**TO DO**
Please reproduce the lines from the one containing "Task: Click the Baseline column header" through the end of the data below exactly as they stand, and omit all pictures.

##############################

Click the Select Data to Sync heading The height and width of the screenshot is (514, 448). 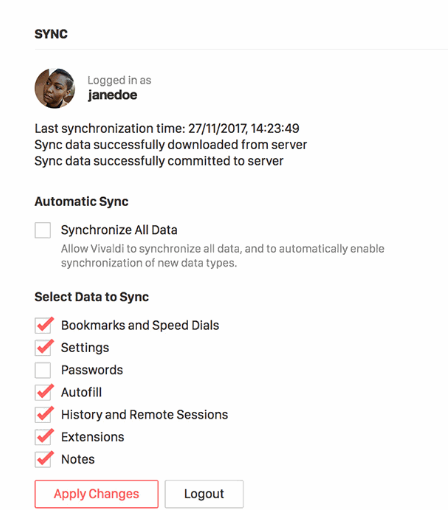click(92, 297)
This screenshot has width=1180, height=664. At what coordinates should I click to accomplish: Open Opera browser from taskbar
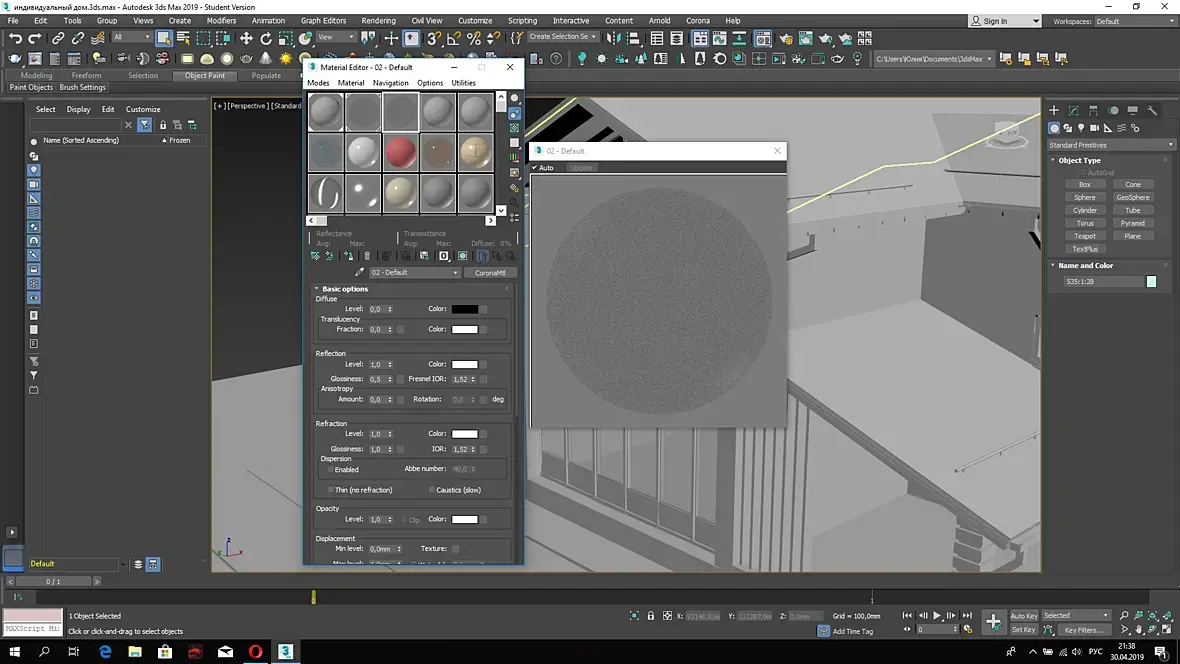255,652
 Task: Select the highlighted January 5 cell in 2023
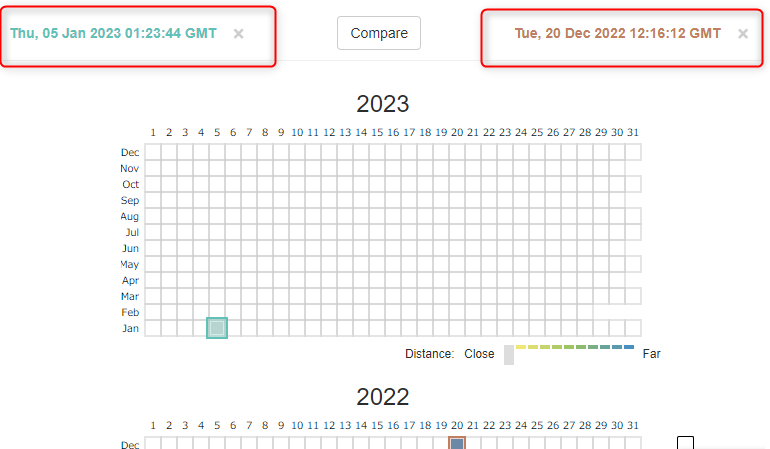point(217,328)
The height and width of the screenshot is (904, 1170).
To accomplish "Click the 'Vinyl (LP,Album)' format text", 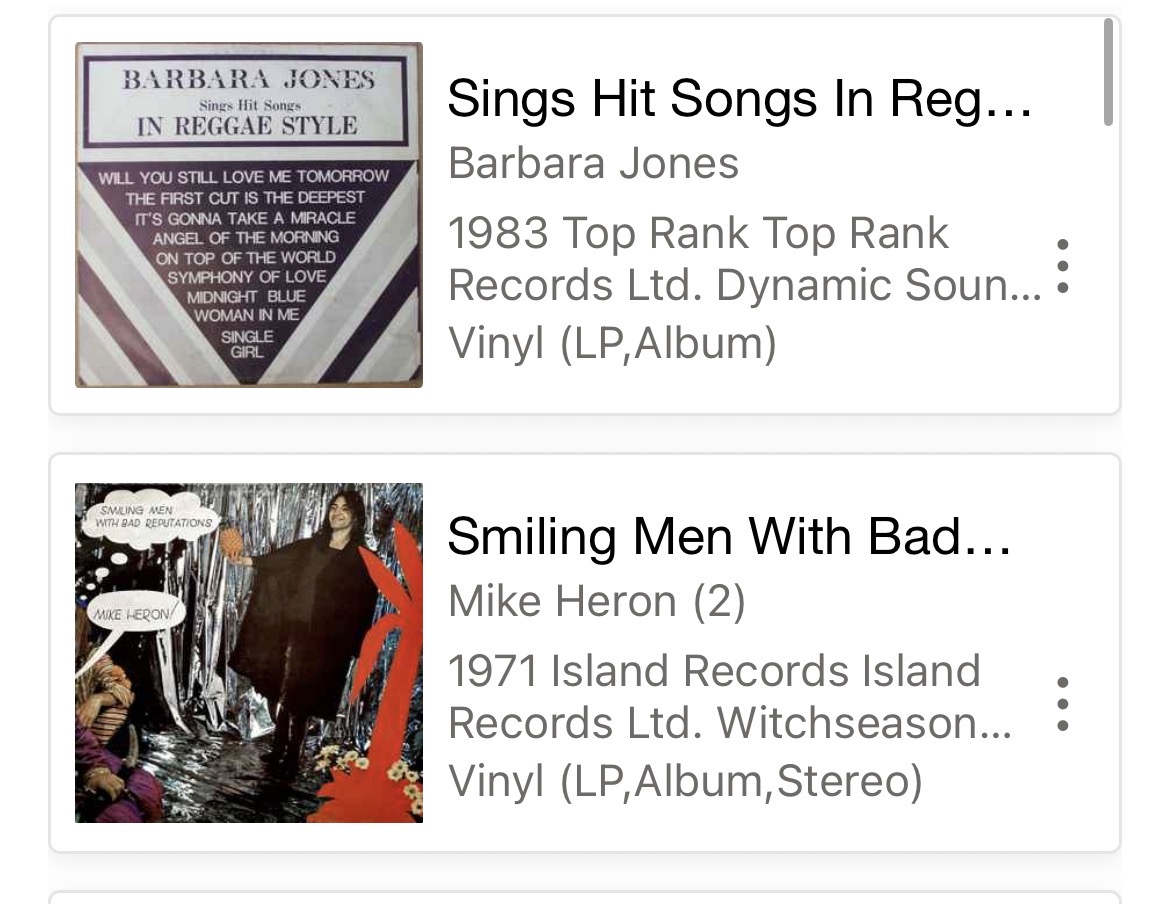I will tap(612, 343).
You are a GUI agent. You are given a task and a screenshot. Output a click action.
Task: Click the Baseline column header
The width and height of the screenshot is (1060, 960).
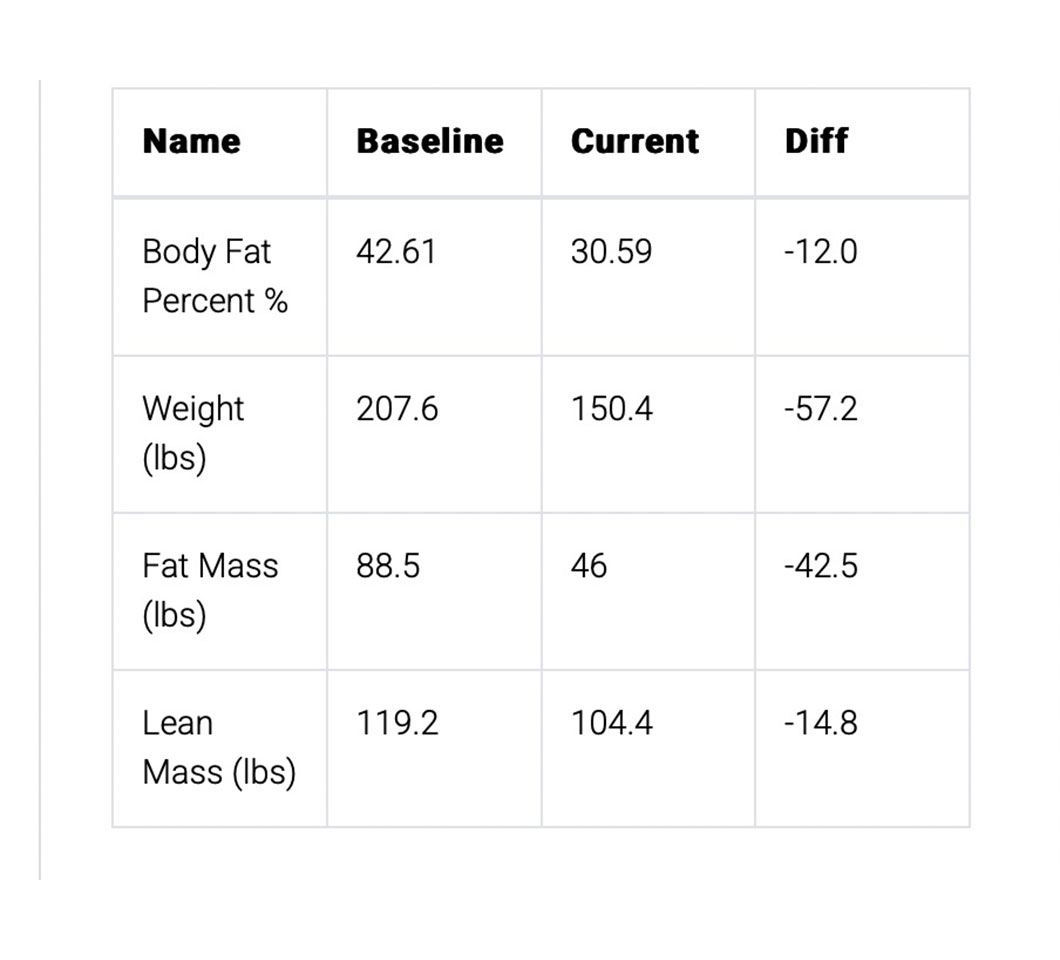[430, 141]
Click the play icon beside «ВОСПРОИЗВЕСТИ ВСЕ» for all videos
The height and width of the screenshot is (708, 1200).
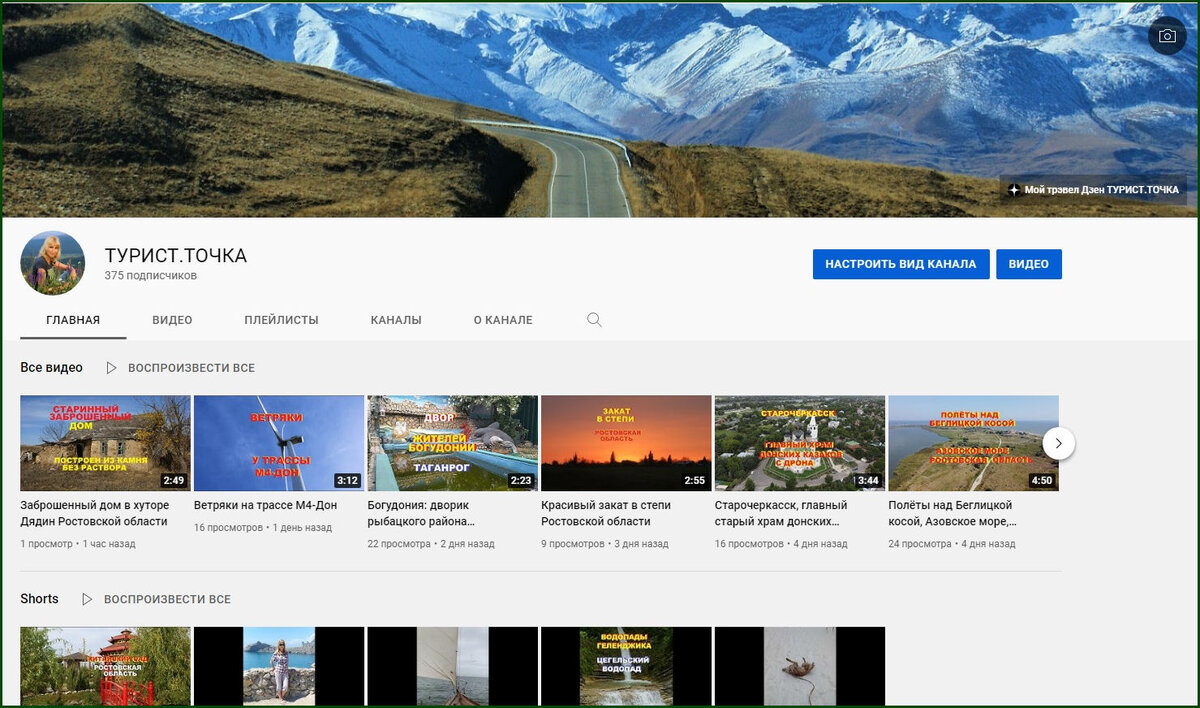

##############################

**RESULT**
Task: Click the Baseline column header
The width and height of the screenshot is (1060, 960).
[430, 141]
Click the play icon beside «ВОСПРОИЗВЕСТИ ВСЕ» for all videos
The height and width of the screenshot is (708, 1200).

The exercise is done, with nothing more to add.